■ **What to produce**: Scan the entries below for the string "computer" and copy every line where it turns up.

■ **Data provided**:
Content starts
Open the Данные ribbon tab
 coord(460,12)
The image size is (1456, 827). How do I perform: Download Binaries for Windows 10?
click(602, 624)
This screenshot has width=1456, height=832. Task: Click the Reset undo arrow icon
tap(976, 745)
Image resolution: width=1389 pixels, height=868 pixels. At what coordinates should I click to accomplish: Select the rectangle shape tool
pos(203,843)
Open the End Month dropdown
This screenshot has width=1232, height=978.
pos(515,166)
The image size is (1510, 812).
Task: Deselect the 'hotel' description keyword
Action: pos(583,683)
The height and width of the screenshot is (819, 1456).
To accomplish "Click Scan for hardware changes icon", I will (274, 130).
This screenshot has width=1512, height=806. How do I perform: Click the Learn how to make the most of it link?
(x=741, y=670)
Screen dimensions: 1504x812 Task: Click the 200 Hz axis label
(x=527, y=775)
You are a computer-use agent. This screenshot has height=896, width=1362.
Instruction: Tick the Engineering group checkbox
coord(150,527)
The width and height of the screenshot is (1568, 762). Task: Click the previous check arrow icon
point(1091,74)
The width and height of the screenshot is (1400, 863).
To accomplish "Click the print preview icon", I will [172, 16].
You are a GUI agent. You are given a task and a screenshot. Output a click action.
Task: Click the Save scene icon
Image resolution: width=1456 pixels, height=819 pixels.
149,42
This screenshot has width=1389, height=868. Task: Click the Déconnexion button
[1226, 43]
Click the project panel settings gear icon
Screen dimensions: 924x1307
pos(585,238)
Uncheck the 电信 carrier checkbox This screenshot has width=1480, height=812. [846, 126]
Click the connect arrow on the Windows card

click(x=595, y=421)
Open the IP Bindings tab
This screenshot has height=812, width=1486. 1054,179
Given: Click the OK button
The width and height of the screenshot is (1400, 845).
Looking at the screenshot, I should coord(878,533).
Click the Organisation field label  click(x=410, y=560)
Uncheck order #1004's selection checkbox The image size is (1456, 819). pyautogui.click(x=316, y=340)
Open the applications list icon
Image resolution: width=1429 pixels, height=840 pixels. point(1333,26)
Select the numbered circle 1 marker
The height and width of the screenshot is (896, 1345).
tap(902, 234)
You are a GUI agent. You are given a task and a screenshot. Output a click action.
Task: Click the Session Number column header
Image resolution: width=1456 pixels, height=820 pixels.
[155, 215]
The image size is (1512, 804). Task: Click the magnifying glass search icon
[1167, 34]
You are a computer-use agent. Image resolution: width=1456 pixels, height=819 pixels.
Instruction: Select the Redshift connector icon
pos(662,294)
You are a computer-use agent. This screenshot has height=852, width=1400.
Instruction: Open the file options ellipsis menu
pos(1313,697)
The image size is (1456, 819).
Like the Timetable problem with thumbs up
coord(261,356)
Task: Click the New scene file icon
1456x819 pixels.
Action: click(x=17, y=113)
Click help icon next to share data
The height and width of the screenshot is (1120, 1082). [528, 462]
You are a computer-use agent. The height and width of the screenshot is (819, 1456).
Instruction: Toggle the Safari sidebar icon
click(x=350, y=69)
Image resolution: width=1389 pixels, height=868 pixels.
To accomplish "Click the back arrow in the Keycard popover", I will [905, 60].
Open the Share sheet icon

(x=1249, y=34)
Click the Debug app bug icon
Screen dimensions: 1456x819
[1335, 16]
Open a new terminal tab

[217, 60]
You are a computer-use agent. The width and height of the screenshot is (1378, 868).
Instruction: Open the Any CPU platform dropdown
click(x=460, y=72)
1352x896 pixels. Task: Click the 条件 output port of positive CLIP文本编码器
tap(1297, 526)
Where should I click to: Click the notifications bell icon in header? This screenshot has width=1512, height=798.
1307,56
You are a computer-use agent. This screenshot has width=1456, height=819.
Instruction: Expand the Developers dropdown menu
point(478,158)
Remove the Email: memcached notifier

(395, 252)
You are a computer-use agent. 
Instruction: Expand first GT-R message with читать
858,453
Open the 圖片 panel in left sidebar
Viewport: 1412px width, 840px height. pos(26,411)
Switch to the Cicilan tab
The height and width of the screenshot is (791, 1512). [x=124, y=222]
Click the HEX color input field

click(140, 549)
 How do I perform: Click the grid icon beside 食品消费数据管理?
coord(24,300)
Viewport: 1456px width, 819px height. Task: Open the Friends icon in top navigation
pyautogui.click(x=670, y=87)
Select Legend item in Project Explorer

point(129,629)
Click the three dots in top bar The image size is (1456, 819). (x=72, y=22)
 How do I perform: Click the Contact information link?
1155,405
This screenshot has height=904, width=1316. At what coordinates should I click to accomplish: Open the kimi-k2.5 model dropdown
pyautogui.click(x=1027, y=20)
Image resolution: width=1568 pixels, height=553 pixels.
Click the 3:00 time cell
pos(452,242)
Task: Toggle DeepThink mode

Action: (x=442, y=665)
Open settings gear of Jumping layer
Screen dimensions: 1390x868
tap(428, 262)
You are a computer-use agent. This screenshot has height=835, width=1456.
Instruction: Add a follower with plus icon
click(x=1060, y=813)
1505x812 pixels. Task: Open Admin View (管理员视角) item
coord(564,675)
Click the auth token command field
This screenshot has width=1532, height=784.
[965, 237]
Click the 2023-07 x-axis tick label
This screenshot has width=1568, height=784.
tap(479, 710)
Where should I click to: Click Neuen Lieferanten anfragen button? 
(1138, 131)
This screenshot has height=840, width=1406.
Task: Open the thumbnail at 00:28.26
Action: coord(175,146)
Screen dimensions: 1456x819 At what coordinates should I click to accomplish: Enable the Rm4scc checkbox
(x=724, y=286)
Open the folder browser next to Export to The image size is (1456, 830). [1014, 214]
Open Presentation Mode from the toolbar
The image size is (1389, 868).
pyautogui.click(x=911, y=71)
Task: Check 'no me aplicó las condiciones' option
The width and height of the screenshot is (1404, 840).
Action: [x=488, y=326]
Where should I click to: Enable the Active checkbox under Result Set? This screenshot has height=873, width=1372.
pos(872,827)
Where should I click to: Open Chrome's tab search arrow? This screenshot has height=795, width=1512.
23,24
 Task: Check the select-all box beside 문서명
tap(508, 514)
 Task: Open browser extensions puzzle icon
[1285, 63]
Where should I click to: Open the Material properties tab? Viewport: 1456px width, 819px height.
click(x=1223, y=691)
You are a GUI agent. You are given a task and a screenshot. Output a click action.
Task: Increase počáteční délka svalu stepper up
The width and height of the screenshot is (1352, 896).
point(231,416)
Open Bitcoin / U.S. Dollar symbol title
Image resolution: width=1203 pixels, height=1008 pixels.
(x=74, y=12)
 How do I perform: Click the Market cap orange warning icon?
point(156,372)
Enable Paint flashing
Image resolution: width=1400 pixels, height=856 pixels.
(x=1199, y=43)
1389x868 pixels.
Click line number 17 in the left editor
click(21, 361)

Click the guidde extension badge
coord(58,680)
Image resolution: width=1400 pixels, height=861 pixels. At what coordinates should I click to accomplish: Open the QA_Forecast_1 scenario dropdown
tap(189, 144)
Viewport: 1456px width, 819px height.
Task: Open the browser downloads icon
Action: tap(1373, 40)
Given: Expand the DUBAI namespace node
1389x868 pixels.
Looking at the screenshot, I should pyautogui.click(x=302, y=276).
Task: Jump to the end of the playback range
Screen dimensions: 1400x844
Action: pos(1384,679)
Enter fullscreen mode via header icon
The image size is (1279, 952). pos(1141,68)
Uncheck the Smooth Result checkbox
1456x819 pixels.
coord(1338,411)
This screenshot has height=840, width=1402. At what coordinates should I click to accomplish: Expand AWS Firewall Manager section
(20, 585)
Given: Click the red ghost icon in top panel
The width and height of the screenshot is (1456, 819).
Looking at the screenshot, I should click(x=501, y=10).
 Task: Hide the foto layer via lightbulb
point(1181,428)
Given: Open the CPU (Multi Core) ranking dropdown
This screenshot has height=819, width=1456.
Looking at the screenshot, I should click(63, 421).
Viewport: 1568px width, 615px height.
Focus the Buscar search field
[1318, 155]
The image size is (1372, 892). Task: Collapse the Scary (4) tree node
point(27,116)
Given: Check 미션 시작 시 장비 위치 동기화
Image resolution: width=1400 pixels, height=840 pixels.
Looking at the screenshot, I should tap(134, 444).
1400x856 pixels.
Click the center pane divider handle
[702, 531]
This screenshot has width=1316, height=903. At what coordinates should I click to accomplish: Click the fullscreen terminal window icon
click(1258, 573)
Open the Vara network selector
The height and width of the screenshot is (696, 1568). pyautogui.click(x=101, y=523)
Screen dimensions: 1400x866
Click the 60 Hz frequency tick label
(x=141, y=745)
Content ends
■ **Output for this task**:
You are a computer-use agent. This screenshot has height=896, width=1362.
You are a computer-use agent. Image resolution: width=1456 pixels, height=819 pixels.
You are a computer-use agent. This screenshot has height=852, width=1400.
You are a computer-use agent. The height and width of the screenshot is (819, 1456).
You are a computer-use agent. The width and height of the screenshot is (1378, 868).
You are a computer-use agent. This screenshot has width=1456, height=819.
You are a computer-use agent. 
You are a computer-use agent. This screenshot has height=835, width=1456.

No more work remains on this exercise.